While I supported the fee increase for LMD, I refused to impose an admission fee for the county park at Mount Pisgah. I'm happy to report that Pisgah is still free. When the board voted again on the Pisgah fee last week, I joined a 3-2 majority with Anna Morrison and Pete Sorenson to reject the proposed fee. If Anna and Pete oppose something together, it's probably a bad idea. (Orrin Hatch and Ted Kennedy team up more often than Anna and Pete.)
Why not charge for Pisgah? Stop and think about what makes that park special. It's not a boat ramp. It's not a water slide. It's nature. This park lacks the man-made amenities that have justified fees at other county parks. Pisgah is named after the biblical mountain where Moses stood when he first viewed the promised land. I reread the book of Deuteronomy the other day, and I somehow missed the part about Moses paying an admission fee.
I understand that the Parks Department needs $177,000 in new revenue to cover maintenance costs throughout the parks system. I've proposed fee increases totaling $130,000, including increases in fees that companies pay for large picnics at county parks. Last month I even gave tentative approval for a $2 fee at Pisgah. But on reflection, I think Lane County needs to have at least one major park that is always free for individuals and small groups. The best choice for that free park is Mount Pisgah — where nature, not man, did all the heavy lifting.

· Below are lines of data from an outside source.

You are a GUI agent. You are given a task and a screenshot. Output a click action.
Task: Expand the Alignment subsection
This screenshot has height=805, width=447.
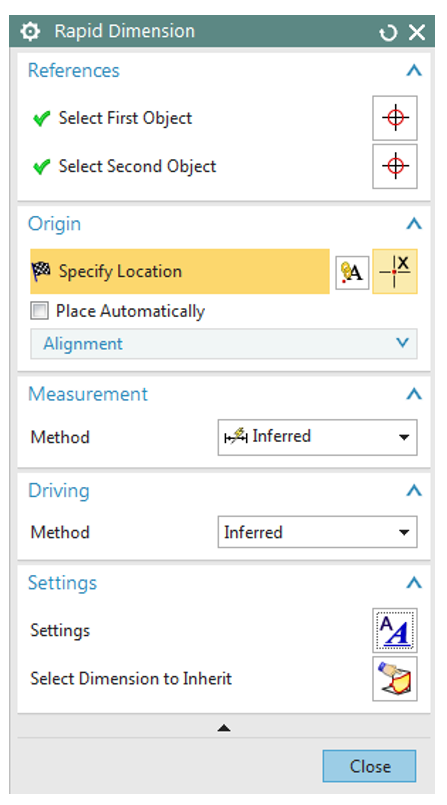[x=224, y=343]
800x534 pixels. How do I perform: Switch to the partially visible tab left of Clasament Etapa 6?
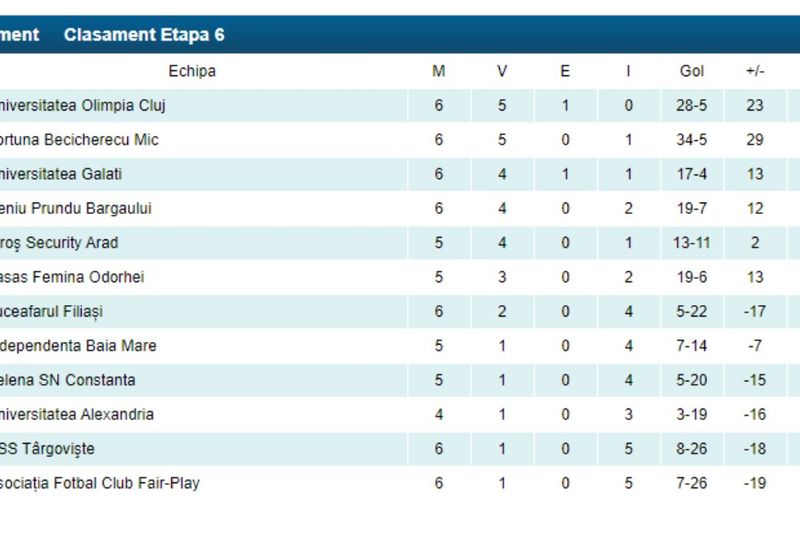coord(19,35)
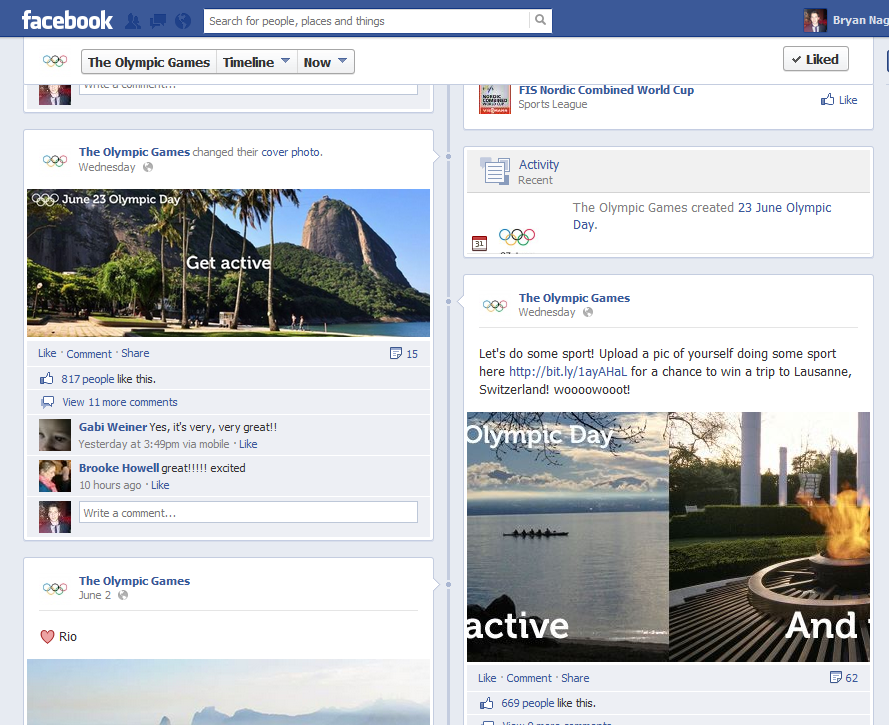
Task: Click the search magnifier button
Action: tap(540, 20)
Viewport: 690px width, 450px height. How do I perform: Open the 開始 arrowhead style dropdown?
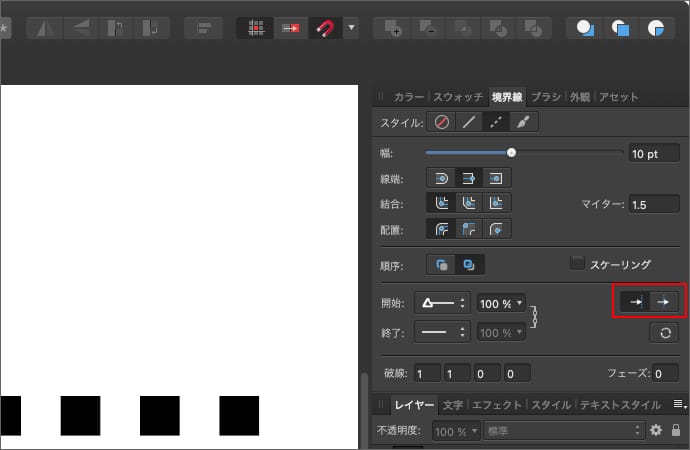pos(442,303)
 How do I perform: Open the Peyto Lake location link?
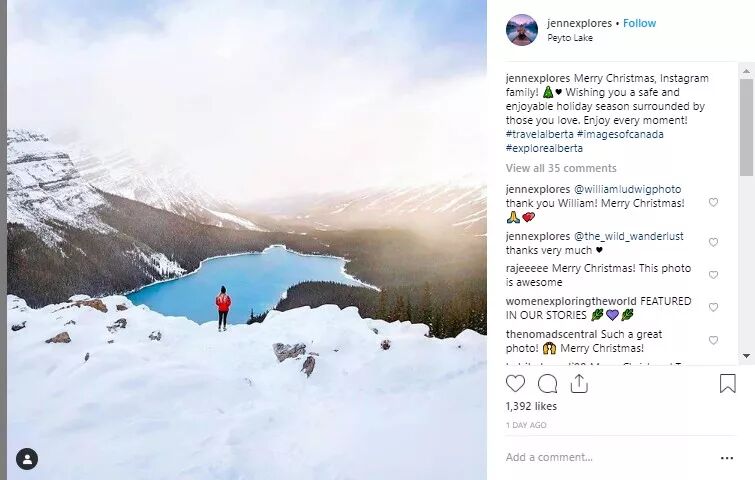point(570,38)
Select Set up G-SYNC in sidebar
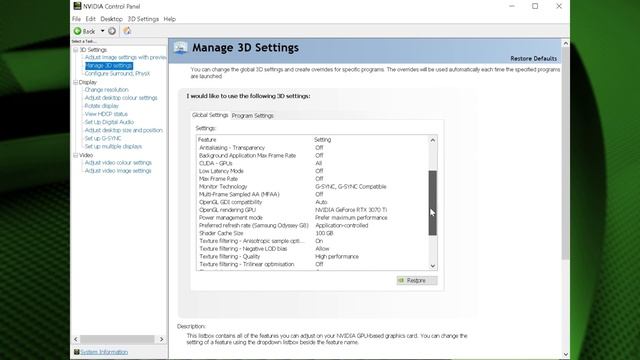640x360 pixels. (x=103, y=138)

Even if you share Lane County's current fee-mania, it's hard to know where to draw the line. Why not charge the public a $2 fee to use the bathrooms in the county building? The arguments for a bathroom fee would be identical to the arguments for new fees at Mount Pisgah and LMD. The public uses the service; the cost to the county increases with each use; and we could probably extort the fee from people who are committed to using the service. There's no end to the possibilities once you accept the premise that users of a service should pay a fee for it.
But let's not blame the county staffers who are trying to scrape together money for their programs. The real fault lies with our collective lack of will to fund government adequately. The New York Times ran a story May 1 characterizing Oregon as the "Mississippi of the West." I e-mailed the story to my college buddy who lives in Mississippi, and he fired back, "I think that comparison is insulting to Mississippi." Ouch! Maybe we should charge a fee for ridiculing our state. That would put some money in the coffers.
Tom Lininger is county commissioner for the East Lane District.